The deployment is a big question. It would be great to build a Docker image with all the stuff required for running it locally, I'm just not knowledgeable with Docker build and haven't had the time to actually do so.

coke commented 11 months ago

tagging @dontlaugh

dontlaugh commented 11 months ago

If the outcome of the rewrite is a static site, it's actually quite similar to docs.raku.org

Something like

FROM docker.io/caddy
ADD compessed-html-and-css.tar /usr/share/caddy
ADD Caddyfile /etc/caddy/Caddyfile

That's the Dockerfile version of these buildah commands

The tar file will be automatically exploded into a tree of files. A new Caddyfile will need to be created and checked in.

Once the changes are merged in (or are they already?), tag me again and I'll get the build started.

2colours commented 11 months ago

@dontlaugh First I'm gonna say how it works now, and then how I think it could be mitigated and what potential obstacles I see.

Currently, this site is running natively on some machine that has a cron job with the update.sh file you can see in this repo. That script basically polls this repo (and the features repo that we take out of this loop soon), and depending on the changes, it rebuilds the content in-place. There is another thing it does: it fetches recent blog posts from the https://planet.raku.org/ Atom feed and puts them into a json file. This static JSON file however isn't generated into the site in any way (although I think it actually could, currently), it is just served for baked-in JS to query. And the whole site seems to be served as a Plack app, with its whole content living under online/.

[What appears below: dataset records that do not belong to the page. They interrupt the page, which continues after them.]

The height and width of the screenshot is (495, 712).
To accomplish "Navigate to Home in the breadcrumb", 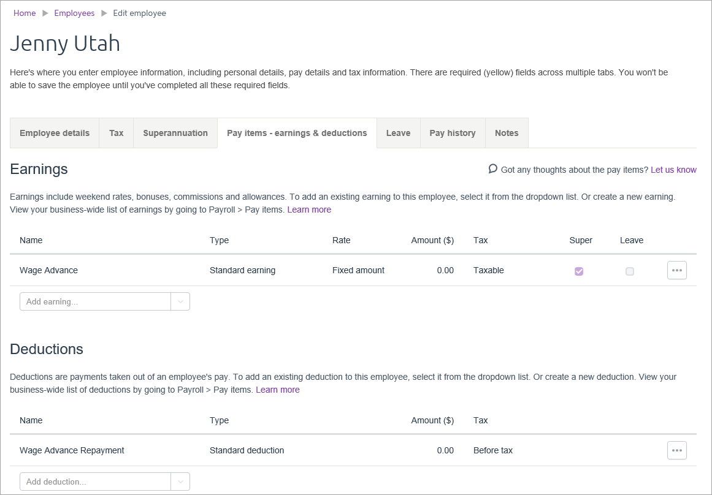I will (x=25, y=13).
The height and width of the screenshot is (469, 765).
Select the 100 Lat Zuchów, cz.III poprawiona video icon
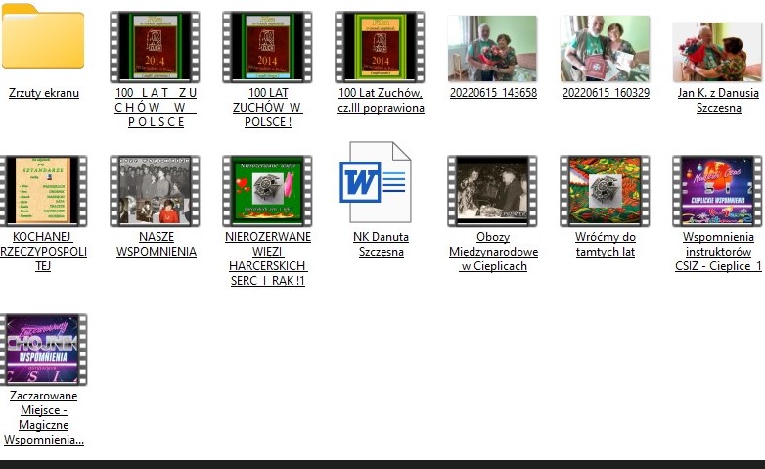point(380,47)
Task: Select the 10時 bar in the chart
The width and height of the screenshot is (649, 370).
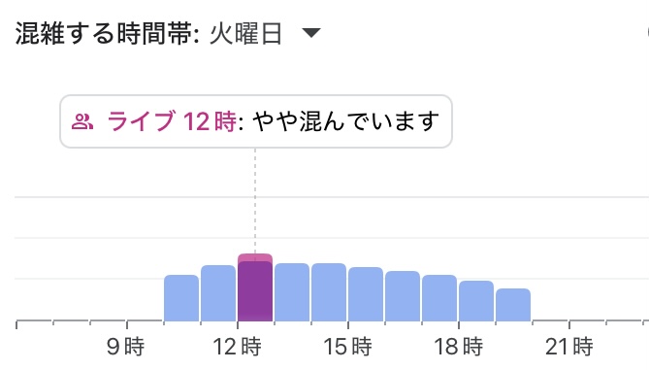Action: [x=181, y=298]
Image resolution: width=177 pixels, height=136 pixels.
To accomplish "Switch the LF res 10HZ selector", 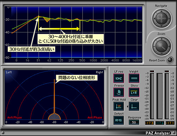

It's probably better to build and deploy based on some hook to the github repo than this ad-hoc cron pulling; from what I understand, that's basically how the doc site is already managed. The fetch-recent-blog-posts script is also not something I'd greatly miss, hopefully I can migrate that to the client JS on my own (not sure why it doesn't work like that anyway; why do we need to store this JSON).

For me, the only mysterious thing is Plack itself. It's probably not too difficult but I know nothing about it. Anyway, currently, I see no reason why the site builder script couldn't generate a tar instead of an online repository, or even simpler, just wrap it up like it's done for the doc site (tbh, the whole incremental build thing was simple to do but I think it has become severely irrelevant, with this few pages remaining in the first place).

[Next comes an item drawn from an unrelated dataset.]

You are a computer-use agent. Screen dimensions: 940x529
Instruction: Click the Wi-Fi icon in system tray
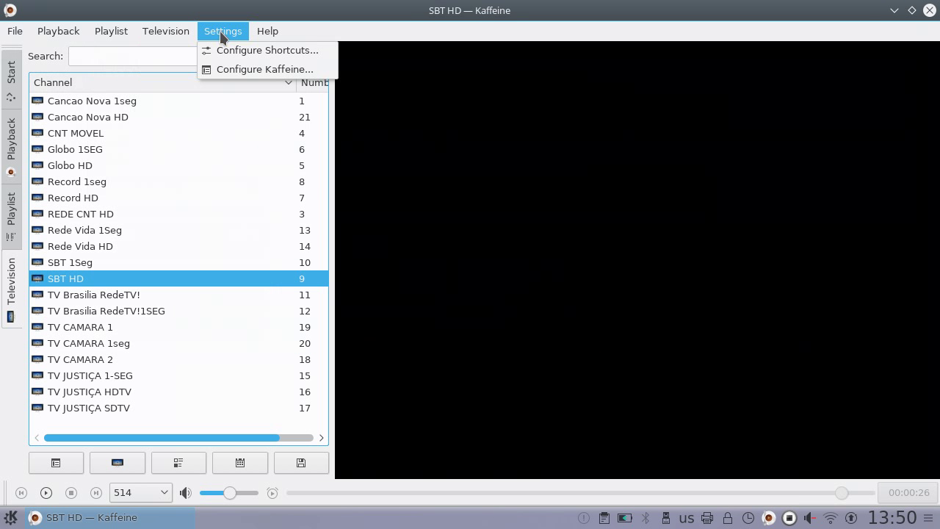pyautogui.click(x=831, y=518)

So, for now, I'm going to try to make the changes towards building such a container, and see how it works.

2colours commented 11 months ago

Meh. While struggling with reasonably parsing a megabytes large, ever-growing XML in client-side JS, I came to understand that the reason for not doing something like that might have been that you wouldn't want visitors of the site to fetch such a large amount of data in the first place. I think it's actually planet.raku.org that should offer an API, not raku.org as it is currently - but anyway, maybe we can just ignore this part of the site. It could even just steal the data from the live site for the time being.